Contrastes fascinants et poétiques
Inspiré d’un épisode des « Annales » de Tacite, qui relate les amours éphémères de Néron et de Poppée, « Le couronnement de Poppée », ultime opéra de Claudio Monteverdi (1642), frappe par sa construction narrative et par les qualités littéraires du livret de Francesco Busenello.
Nous sommes encore très proches de la naissance de l’opéra mais ici, chaque détail participe, dans la partition comme dans le texte, à exprimer des sentiments et à construire des situations dramatiques fortes, ce qui est très moderne pour l’époque. Parmi celles ci, la mort de Sénèque et les adieux à Rome d’Octavie sont des instants d’une douloureuse beauté. Comme souvent dans l’opéra baroque, l’œuvre représentée est l’illustration d’un débat moral entre des figures allégoriques, en un troublant jeu de théâtre dans le théâtre. La Fortune, la Vertu et l’Amour se querellent pour déterminer laquelle des trois gouverne le monde. L’arrivée de la Vertu, en fauteuil roulant, oriente le débat mais les contradictions des êtres amènent des réponses en perpétuel mouvement. Et c’est par ces contrastes, véritables intermittences de l’âme, que cet opéra séduit et fascine.
La gravité et la profondeur se prolongent et se métamorphosent en des épisodes plus légers, ce qui amène un savoureux mélange des genres. Les femmes jouent des hommes (Fascinante incarnation du tyran romain par Maryseult Wieczorek), des contre-ténors prêtent leurs vocalises aériennes et irréelles à des figures d’amants éconduits (Paulin Bündgen trouble et émeut en Othon) et des hommes se travestissent en confidentes (Truculente Arnalta de Jean-François Lombard). Entre figures allégoriques et personnages historiques, tragédie et comédie, apparences et réalité, l’œuvre rôde dans des régions mouvantes : de cette confusion jaillit un théâtre total.
Entre figures allégoriques et personnages historiques, tragédie et comédie, apparences et réalité, l'œuvre rôde dans des régions mouvantes : de cette confusion jaillit un théâtre total.
Feuille d’or vénitienne et Dolce Vita romaine
« Le couronnement de Poppée » a été créé en 1642 à Venise, au Teatro San Giovanni e Paolo.

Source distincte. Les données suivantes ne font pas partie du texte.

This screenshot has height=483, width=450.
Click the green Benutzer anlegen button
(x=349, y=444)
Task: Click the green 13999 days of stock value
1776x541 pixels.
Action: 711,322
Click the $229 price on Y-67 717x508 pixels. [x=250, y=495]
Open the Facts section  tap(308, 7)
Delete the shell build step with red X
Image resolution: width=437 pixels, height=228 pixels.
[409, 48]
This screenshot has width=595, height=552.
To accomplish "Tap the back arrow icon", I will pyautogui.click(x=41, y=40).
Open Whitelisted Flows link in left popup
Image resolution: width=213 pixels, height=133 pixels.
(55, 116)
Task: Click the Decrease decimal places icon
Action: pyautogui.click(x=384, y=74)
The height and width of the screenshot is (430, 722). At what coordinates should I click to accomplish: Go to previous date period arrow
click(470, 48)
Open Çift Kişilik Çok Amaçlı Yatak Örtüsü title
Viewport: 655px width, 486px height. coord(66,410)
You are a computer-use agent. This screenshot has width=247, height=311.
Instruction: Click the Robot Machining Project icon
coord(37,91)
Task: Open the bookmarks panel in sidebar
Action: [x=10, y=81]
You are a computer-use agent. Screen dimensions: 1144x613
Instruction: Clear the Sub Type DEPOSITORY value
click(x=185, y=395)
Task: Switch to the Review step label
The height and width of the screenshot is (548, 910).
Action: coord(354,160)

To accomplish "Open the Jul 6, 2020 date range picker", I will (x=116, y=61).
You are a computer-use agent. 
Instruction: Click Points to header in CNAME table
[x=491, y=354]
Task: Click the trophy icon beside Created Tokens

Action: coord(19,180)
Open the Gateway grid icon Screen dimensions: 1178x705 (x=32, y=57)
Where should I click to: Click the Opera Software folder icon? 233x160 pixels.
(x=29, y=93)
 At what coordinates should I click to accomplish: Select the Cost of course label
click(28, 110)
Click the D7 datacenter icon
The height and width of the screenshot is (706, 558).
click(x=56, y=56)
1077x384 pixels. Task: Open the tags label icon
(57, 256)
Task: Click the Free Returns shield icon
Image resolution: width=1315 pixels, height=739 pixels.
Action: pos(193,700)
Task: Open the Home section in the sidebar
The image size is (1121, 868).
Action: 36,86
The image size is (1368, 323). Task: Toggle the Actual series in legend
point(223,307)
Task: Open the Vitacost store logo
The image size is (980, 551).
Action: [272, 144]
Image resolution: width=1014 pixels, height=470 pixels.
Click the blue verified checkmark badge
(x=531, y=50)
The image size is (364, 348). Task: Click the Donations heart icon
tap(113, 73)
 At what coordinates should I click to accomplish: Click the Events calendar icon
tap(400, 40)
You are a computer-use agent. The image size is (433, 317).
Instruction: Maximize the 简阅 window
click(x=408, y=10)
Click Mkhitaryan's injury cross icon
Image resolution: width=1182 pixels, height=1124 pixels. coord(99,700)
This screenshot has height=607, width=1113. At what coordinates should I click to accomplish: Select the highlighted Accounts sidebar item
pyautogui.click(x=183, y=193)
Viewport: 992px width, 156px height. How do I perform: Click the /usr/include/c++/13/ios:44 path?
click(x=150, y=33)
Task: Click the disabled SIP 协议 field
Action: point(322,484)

La mise en scène de Christophe Rauck porte des traces de cette présence vénitienne : une gondole, quelques masques ou tout simplement le rideau doré qui enlace le couple d’amants au terme de l’ultime duo, à la mélodie enveloppante, en une affirmation de toute puissance du théâtre.
Au début de la seconde partie du spectacle, alors que la tragédie est en marche et que Sénèque, sur l’ordre de Néron, a déjà mis fin à ses jours, un adorable duo, plein de légèreté, sert de contrepoint à la chaîne des amours, impossibles ou frustrés,qui traverse l’œuvre, comme pour nous rappeler que toute chose se définit aussi par son contraire et que rien n’est jamais figé. Ce duo qui parle d’innocents jeux amoureux est chanté par les deux valets sur une Vespa, posée contre un mur qui reproduit des images de vacances à Rome, dans des costumes qui évoquent « La Dolce Vita » de Fellini. Plus tard, Drusilla, aveuglée par son amour pour Othon, exprime son bonheur de l’instant présent dans une aria débordante de vie, où le mot « Felice » est récurrent.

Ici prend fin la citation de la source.